In the third season premiere "A Tale of Two Cities", Tom tells Kate that she is not his type. This comment resulted in online discussion in regard to Tom's sexual orientation, and Lindelof and Cuse hinted that a Lost character would later be outed. Gainey joked, "if [Kate's] not your type, you're gay", and began playing the character as such. He tried to subtly flirt with Jack, claiming that this attraction "got [him] through the first half of the season." In the fourth season episode "Meet Kevin Johnson", Tom is seen kissing his New York lover Arturo (Francesco Simone).
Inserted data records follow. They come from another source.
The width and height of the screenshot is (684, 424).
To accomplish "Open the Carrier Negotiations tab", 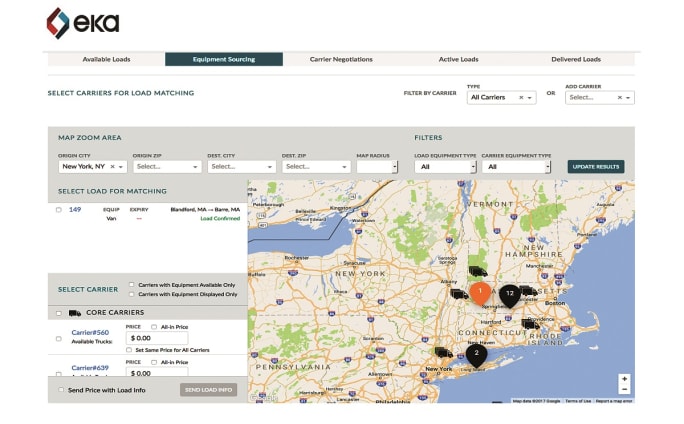I will (x=341, y=59).
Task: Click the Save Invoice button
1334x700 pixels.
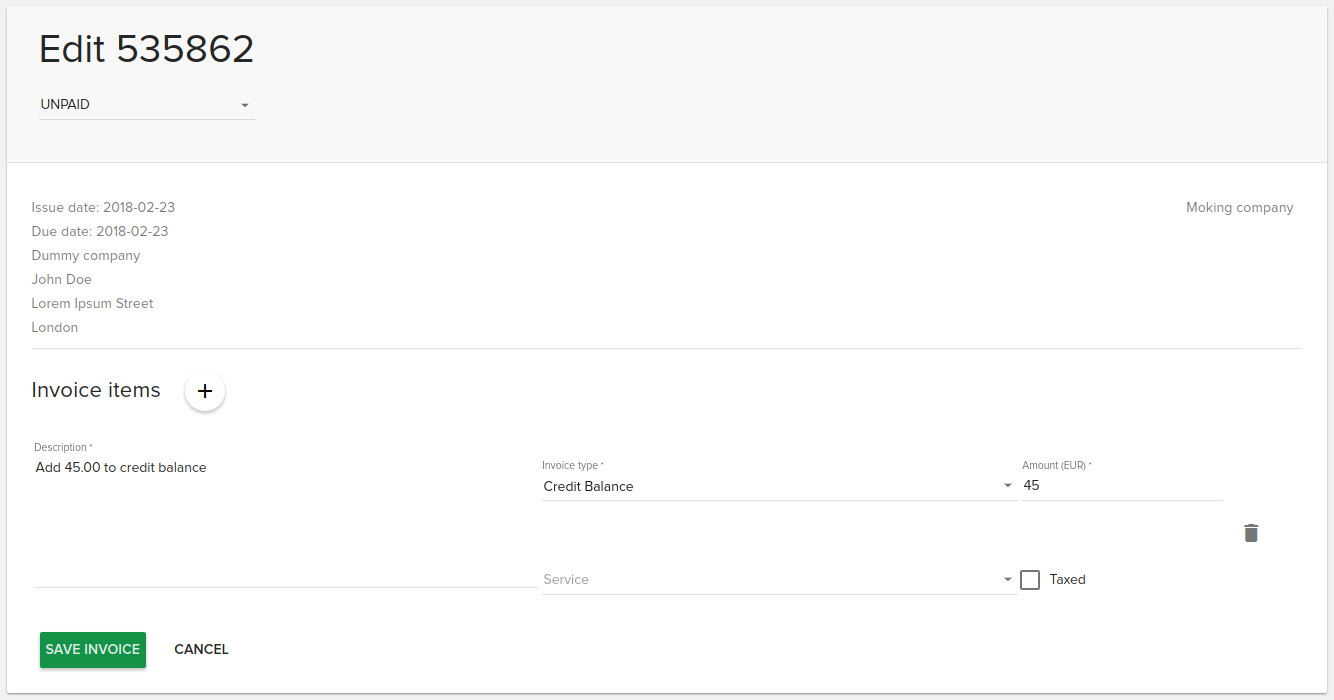Action: 92,649
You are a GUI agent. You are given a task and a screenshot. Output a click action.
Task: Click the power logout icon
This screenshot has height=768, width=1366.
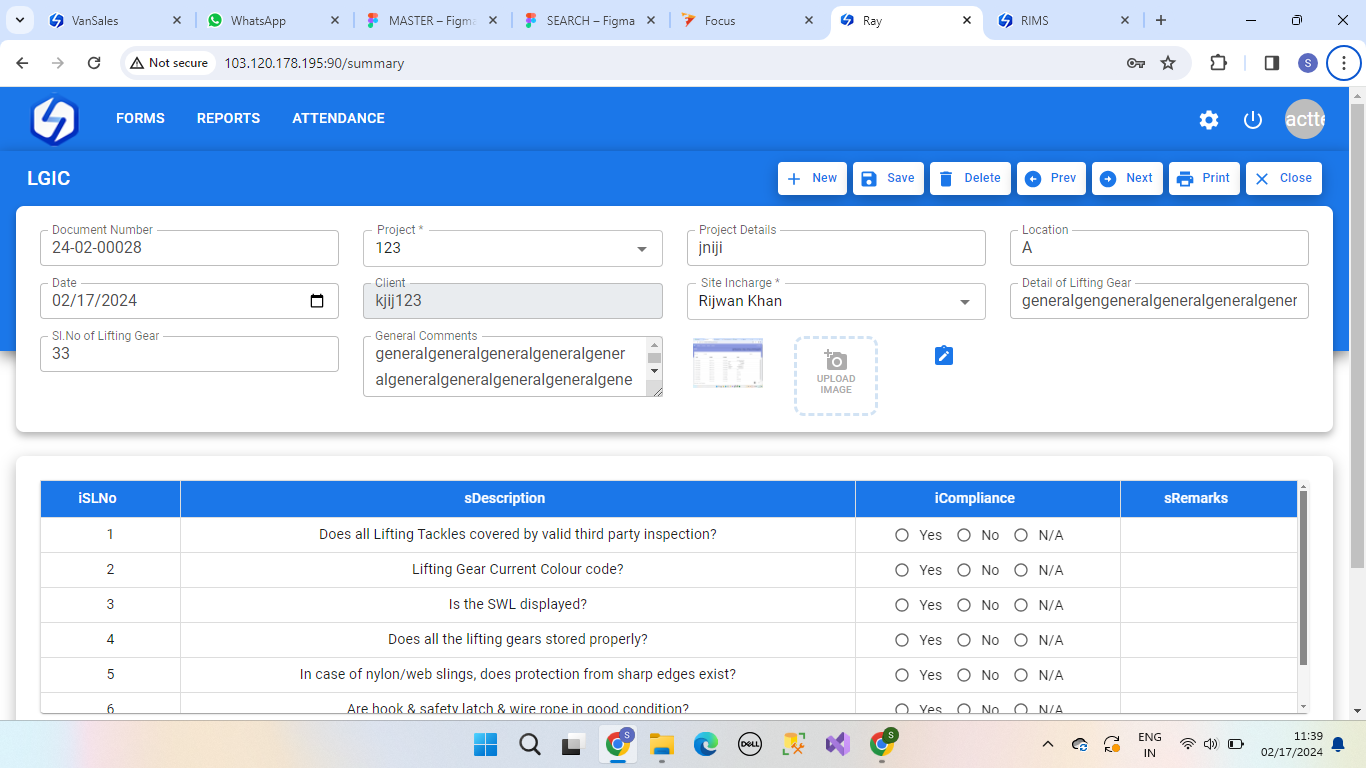(x=1253, y=120)
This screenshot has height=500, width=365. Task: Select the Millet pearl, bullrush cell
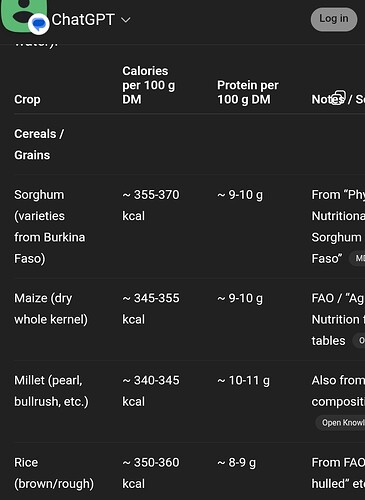coord(51,391)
After the broadcast of "Meet Kevin Johnson", Lindelof and Cuse confirmed that the line from the third season premiere is an allusion to Tom's sexuality, but felt that it needed to be explicitly confirmed in the show, although Lindelof noted that the confirmation scene in "Meet Kevin Johnson" "was not subtle, to say the least". Lost writer Edward Kitsis stated that "It was great to see [Tom] and realize that... he is a true gentleman."

==Reception==
Chris Carabott from IGN "loved" Tom's first appearance because "It's a great scene and our first introduction to The Others besides Ethan's infiltration of the camp." Gainey found the fan reaction to his first appearance "really tough", because "everywhere [he] went people would just give [him] dirty looks and they were like 'What are you going to do with that boy?'", but he noted this gradually improved after his appearances in season two. Erin Martell from AOL's TV Squad listed Tom in her five "most entertaining guest roles" from the first three seasons, commenting "I am counting his first episode as my favorite. For my money, there was nothing more disturbing than when Gainey showed up out of the blue and uttered the words, 'We're gonna have to take the boy.' I could not get that scene out of my head for days after 'Exodus' aired. Ben has made Tom seem relatively less menacing over time, but I have a feeling that the terrifying, bearded sea captain is still in there somewhere." In her review of the season four episode "The Other Woman", Nikki Stafford of Wizard called the return of her "favorite Other" (Tom) a "highlight". Following his posthumous flashback appearance in "Meet Kevin Johnson", Martell said "Now I feel even worse about his death. He wasn't just one of Ben's scary, Walt-napping minions. He had a heart." Tim Goodman from the San Francisco Chronicle thought the revelation that Tom is gay was a "unique and funny twist". Jay Glatfelter of The Huffington Post noted this revelation "seemed a little oddly placed, kind of like 'Let's make one of our characters gay just for the heck of it' but still it's cool that the show has a perfectly normal (well for an 'Other') not over-the-top gay character."